**Work instructions**
Answer from the text on storm-related deaths:
(a) Where did the evacuated man go to wait out the hurricane?
(b) What was the man who fell from his tree using to cut its limbs?
(c) How far offshore was the hurricane when the man had his heart attack?
>> begin Text
So if you get in a car wreck, you are a statistic in terms of automobile fatalities. But if you got into a car wreck during a snowstorm, then you are a fatality as result of the snowstorm. The government can then claim the storm killed so many people, when many of these people might have just died anyway.
In the article cited above, three recent deaths which were totally unrelated to the storm are being counted as such. One fellow evacuated to the Disney World Resort in Orlando, which is a pretty comfortable place to wait out a hurricane. Some people call that a vacation. He died from unknown causes but the corner is calling it a "hurricane-related death" for some reason. I guess it's not a Disneyworld-related death and the people at Disney are probably happy about that.
Another fellow was cutting limbs off his tree with a chainsaw and fell out of the tree and died. This is just a sad accident and an example of why you should hire a tree service to do your tree trimming. You could argue that it was related to the storm because he was trimming the limbs in anticipation of the storm, but on the other hand, he probably would have trimmed those limbs eventually, storm or not. This is not a storm-related death.
Yet another person was reported dead as a result of a heart attack that occurred while he was "preparing for the hurricane" which makes it a hurricane-related death. Chances are, he had a weak heart or was overweight or had clogged arteries or whatever, that lead to the heart attack. Eventually he would have had a heart attack, hurricane or not. For some reason again, this is being called a hurricane-related death. I don't see it. It's just a guy who died while a hurricane was 100 miles offshore.
>> end Text
>> begin Data rows
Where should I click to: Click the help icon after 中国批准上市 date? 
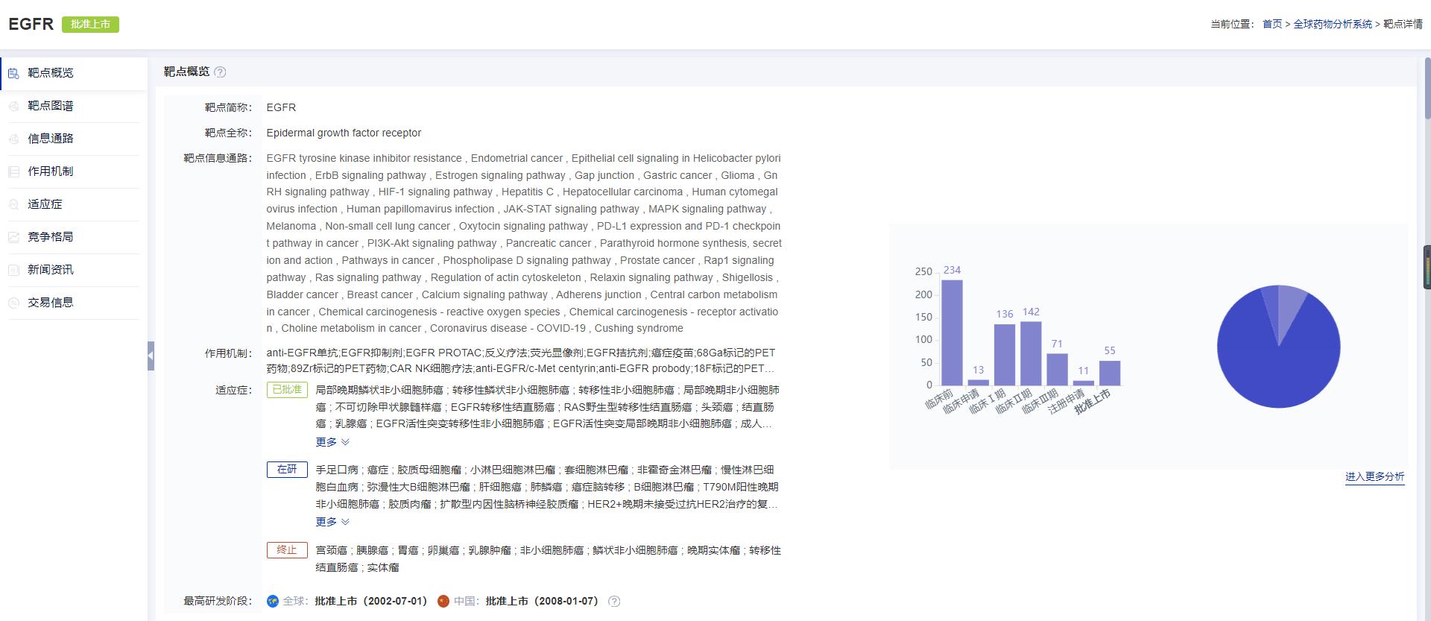[x=614, y=602]
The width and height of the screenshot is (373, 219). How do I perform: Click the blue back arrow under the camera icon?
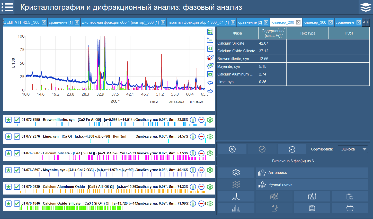point(210,82)
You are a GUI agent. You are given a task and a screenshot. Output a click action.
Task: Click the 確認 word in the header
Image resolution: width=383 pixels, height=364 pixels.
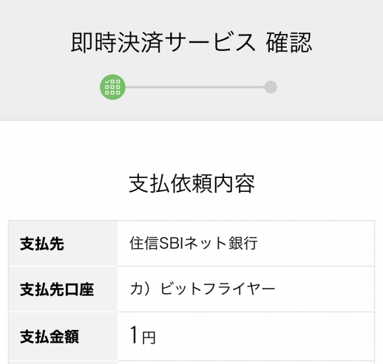pos(289,43)
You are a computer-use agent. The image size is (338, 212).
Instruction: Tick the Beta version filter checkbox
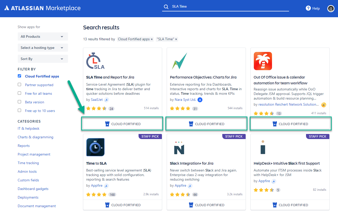[x=19, y=102]
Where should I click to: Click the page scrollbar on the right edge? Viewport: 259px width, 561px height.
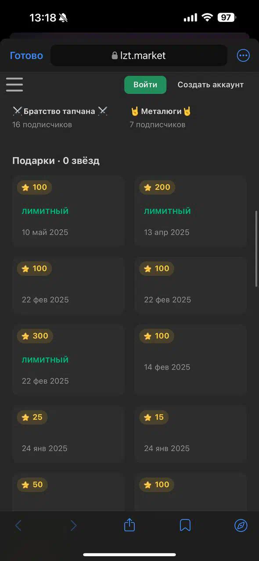pos(256,249)
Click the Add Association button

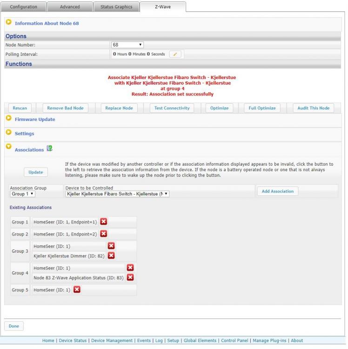tap(277, 191)
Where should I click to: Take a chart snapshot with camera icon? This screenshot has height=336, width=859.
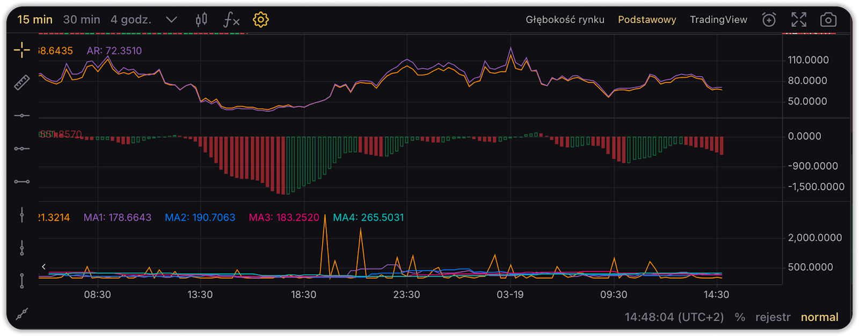pyautogui.click(x=828, y=20)
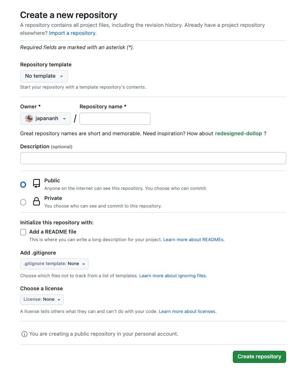The width and height of the screenshot is (308, 368).
Task: Open the '.gitignore template: None' dropdown
Action: [54, 263]
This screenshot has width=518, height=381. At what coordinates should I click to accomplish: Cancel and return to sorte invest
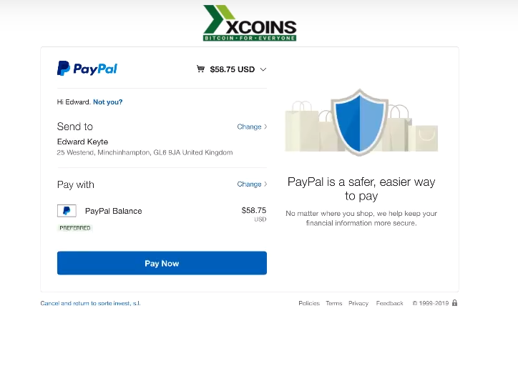click(x=90, y=303)
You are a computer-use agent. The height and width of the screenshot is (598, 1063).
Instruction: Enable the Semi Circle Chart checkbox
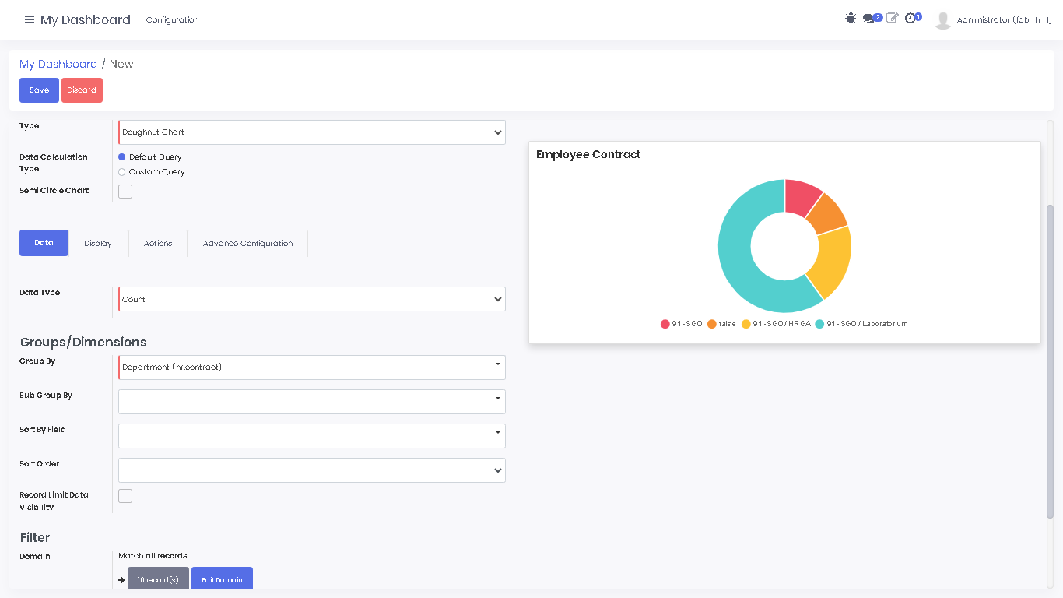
>> end Data rows
**Full response**
(a) The Disney World Resort in Orlando.
(b) A chainsaw.
(c) 100 miles.